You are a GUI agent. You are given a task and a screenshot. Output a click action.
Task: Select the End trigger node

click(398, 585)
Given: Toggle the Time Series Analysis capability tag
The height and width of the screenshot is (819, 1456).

-*-

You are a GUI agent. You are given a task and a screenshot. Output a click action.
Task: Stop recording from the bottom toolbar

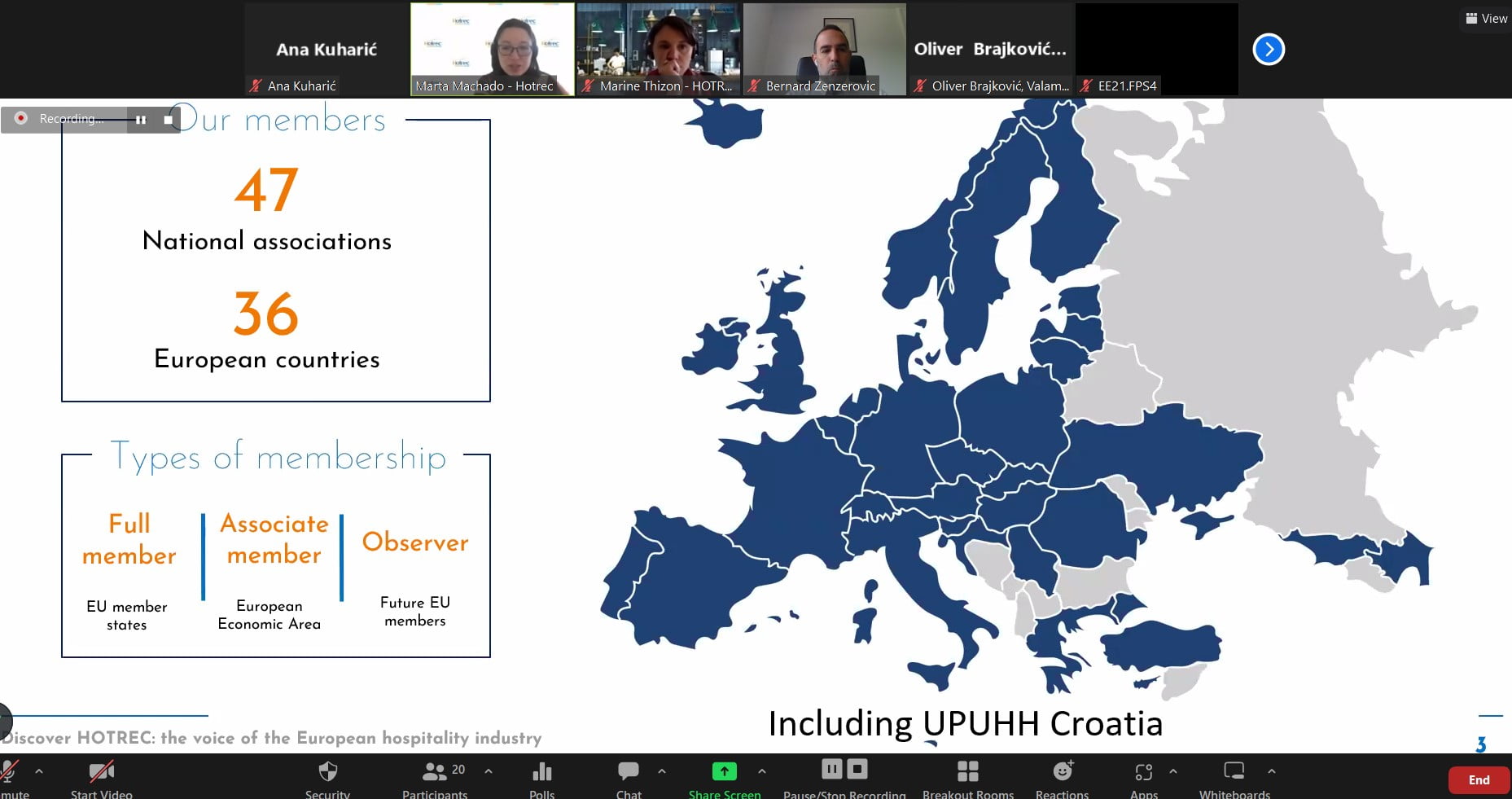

-*-

### WORK TASK
Please give again the lines above between the line holding "Given: Toggle the" and the line holding "The height and", inclusive, exactly as they are and with nothing added.

### RESPONSE TO THE EXERCISE
Given: Toggle the Time Series Analysis capability tag
The height and width of the screenshot is (819, 1456).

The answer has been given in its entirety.